■ **TASK INSTRUCTIONS**: Copy the items below exactly, starting at the line containing "The width and height of the screenshot is (405, 218)." and ending at the line containing "Looking at the screenshot, I should tap(201, 199).", with both of those lines included.

■ **DATASET RECORDS**:
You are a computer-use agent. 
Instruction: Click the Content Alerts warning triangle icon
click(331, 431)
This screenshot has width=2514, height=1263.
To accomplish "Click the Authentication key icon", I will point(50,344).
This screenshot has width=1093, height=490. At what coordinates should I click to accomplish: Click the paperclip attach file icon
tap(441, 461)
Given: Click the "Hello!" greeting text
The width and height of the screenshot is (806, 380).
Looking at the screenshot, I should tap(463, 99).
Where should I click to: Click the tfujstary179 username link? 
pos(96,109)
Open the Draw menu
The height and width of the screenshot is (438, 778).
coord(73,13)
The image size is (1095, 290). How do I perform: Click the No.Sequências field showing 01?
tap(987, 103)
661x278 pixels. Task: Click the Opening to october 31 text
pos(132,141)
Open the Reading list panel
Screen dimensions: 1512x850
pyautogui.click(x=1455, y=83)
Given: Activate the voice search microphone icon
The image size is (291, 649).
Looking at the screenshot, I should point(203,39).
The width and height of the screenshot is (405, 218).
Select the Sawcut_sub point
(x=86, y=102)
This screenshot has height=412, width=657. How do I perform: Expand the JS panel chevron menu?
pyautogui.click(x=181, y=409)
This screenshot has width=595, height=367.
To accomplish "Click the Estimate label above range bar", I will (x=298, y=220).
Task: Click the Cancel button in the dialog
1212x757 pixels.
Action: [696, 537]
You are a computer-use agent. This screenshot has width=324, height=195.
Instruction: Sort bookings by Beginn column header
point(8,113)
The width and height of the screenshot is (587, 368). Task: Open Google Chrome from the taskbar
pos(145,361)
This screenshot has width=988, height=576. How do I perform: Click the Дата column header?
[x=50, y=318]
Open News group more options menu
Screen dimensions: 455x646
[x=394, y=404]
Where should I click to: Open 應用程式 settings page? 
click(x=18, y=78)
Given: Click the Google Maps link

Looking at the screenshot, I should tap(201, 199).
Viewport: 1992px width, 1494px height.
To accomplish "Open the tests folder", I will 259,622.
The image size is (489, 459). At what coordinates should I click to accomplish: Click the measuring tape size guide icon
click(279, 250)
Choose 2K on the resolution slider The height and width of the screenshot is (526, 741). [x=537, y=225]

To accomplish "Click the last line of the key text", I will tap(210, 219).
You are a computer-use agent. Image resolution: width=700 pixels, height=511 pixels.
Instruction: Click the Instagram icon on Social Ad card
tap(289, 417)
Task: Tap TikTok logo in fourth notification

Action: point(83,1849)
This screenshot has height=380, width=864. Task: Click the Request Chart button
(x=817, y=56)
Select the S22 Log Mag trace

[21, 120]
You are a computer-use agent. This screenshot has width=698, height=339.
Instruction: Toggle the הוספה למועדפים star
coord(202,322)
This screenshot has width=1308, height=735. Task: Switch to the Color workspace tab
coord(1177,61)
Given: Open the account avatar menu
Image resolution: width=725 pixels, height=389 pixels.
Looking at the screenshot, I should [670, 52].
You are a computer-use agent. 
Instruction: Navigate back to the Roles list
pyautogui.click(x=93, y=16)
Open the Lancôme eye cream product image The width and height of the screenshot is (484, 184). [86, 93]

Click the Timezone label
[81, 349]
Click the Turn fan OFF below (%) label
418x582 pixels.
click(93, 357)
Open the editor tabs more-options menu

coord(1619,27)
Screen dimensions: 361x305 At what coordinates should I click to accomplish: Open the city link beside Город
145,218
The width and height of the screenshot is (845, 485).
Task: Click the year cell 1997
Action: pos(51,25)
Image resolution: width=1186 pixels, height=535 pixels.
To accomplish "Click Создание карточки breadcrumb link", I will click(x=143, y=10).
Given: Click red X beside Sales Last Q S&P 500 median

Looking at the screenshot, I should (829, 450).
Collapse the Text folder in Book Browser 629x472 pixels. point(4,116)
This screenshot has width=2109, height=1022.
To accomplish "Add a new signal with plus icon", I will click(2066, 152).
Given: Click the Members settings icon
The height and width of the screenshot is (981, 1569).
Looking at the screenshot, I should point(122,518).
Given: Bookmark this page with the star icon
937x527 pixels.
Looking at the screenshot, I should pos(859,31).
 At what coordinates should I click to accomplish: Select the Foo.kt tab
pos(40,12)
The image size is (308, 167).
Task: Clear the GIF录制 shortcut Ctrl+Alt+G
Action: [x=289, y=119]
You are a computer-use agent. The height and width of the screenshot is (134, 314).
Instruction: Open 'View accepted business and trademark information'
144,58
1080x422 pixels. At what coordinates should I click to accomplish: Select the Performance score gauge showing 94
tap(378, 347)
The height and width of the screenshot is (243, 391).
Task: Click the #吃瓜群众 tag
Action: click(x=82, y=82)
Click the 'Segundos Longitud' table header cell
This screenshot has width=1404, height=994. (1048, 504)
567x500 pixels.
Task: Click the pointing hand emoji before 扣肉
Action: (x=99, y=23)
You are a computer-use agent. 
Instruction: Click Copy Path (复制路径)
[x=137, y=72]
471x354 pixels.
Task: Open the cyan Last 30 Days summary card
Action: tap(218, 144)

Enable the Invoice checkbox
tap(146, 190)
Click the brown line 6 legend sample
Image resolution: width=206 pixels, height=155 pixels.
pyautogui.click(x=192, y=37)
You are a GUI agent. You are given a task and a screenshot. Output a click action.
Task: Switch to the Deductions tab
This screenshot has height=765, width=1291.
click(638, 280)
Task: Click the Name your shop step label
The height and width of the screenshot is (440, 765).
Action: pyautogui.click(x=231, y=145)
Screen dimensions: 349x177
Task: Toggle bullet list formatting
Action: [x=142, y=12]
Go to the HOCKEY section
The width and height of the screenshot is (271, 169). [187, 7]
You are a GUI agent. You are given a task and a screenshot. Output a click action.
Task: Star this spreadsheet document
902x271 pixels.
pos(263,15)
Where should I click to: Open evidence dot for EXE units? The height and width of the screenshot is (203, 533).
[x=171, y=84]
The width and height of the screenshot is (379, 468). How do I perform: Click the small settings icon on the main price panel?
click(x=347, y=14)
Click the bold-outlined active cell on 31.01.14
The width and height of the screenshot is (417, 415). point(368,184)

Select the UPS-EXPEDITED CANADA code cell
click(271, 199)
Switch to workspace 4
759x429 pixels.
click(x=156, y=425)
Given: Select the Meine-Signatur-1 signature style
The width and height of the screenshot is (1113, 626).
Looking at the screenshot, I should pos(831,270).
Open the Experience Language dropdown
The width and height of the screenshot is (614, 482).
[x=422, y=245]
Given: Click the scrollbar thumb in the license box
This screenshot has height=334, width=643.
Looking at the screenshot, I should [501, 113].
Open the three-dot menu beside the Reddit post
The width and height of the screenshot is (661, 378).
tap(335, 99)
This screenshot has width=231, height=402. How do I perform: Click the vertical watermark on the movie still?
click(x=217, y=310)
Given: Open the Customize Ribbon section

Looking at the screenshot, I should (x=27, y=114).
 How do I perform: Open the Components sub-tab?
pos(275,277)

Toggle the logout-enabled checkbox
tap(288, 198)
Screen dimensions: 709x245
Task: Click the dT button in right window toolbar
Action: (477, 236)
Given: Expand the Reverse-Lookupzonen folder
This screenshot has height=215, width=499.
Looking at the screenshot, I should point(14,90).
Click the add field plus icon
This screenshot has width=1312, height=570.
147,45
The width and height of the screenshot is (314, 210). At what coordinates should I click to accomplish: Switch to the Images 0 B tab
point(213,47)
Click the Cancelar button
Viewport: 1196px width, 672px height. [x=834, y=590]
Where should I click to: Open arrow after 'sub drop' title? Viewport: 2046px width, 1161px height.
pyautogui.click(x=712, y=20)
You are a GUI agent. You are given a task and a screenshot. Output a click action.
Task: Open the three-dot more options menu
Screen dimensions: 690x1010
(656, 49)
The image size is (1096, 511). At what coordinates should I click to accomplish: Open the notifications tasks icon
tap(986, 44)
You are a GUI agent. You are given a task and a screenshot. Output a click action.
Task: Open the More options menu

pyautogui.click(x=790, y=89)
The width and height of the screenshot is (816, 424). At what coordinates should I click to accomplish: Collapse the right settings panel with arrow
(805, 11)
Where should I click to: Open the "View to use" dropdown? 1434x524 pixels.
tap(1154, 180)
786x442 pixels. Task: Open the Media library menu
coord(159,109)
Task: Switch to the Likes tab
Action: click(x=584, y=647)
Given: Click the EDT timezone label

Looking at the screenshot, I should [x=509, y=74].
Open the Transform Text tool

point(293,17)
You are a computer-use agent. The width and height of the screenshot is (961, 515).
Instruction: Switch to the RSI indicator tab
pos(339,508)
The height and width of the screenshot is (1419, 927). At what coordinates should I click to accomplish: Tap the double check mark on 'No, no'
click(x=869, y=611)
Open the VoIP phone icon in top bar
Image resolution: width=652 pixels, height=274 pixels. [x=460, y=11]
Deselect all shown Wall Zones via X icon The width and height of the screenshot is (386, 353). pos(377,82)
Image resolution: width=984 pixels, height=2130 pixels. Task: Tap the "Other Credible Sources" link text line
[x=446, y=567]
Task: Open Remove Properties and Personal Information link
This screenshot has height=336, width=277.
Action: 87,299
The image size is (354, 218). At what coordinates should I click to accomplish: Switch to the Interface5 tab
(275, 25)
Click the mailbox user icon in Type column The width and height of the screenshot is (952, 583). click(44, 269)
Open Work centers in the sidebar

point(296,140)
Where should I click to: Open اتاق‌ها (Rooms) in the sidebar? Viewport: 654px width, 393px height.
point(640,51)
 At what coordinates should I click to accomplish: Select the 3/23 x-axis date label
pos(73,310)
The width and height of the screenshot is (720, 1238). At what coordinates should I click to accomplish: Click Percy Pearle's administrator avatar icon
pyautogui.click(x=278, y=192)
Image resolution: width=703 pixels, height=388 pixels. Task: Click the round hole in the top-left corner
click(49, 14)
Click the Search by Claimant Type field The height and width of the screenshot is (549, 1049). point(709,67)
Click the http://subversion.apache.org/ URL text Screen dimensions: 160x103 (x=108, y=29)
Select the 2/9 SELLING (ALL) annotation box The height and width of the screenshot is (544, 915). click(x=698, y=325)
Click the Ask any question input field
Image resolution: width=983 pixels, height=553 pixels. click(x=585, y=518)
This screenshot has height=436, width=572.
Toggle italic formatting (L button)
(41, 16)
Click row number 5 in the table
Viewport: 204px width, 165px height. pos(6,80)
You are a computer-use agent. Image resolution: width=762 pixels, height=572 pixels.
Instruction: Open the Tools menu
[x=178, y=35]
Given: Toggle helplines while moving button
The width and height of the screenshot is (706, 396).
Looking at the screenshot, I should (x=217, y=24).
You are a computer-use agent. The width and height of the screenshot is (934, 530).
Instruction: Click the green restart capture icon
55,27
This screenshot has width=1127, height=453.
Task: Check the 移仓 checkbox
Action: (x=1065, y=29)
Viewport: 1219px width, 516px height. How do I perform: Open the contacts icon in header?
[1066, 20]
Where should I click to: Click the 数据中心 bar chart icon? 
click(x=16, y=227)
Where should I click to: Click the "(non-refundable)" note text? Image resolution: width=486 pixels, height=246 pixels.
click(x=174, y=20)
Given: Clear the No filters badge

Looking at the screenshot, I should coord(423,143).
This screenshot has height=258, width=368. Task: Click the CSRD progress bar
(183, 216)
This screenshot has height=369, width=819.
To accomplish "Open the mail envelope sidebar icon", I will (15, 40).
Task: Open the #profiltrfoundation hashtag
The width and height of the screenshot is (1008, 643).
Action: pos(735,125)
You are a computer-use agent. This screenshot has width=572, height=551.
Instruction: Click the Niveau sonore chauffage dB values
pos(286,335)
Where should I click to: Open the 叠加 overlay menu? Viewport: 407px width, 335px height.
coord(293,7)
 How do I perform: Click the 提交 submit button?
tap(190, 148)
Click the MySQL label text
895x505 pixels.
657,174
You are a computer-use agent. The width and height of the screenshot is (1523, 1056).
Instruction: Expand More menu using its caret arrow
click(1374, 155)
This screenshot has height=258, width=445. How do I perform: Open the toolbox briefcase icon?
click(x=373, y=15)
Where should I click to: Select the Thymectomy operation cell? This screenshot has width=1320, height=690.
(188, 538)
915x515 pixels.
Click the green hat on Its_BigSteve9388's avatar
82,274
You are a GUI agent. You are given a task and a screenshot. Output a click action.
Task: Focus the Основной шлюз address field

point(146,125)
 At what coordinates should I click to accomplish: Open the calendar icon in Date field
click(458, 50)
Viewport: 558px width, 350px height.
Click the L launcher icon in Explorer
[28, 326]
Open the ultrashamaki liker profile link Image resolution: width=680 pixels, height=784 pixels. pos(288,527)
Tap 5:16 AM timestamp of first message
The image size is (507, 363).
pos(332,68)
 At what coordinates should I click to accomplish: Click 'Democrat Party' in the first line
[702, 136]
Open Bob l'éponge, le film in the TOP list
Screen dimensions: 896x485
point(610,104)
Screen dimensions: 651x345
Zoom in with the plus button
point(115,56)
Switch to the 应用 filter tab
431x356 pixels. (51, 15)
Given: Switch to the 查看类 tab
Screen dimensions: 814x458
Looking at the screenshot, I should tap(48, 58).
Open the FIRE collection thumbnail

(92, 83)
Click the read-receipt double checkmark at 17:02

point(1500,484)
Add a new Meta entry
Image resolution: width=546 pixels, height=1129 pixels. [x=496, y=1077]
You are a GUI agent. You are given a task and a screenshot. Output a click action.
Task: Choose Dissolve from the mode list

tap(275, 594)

■ **SOLUTION TO THE EXERCISE**:
The width and height of the screenshot is (405, 218).
Select the Sawcut_sub point
(x=86, y=102)
This screenshot has height=412, width=657. How do I perform: Expand the JS panel chevron menu?
pyautogui.click(x=181, y=409)
This screenshot has width=595, height=367.
To accomplish "Click the Estimate label above range bar", I will (x=298, y=220).
Task: Click the Cancel button in the dialog
1212x757 pixels.
Action: [696, 537]
You are a computer-use agent. This screenshot has width=324, height=195.
Instruction: Sort bookings by Beginn column header
point(8,113)
The width and height of the screenshot is (587, 368). Task: Open Google Chrome from the taskbar
pos(145,361)
This screenshot has width=988, height=576. How do I perform: Click the Дата column header?
[x=50, y=318]
Open News group more options menu
Screen dimensions: 455x646
[x=394, y=404]
Where should I click to: Open 應用程式 settings page? 
click(x=18, y=78)
Given: Click the Google Maps link

Looking at the screenshot, I should tap(201, 199).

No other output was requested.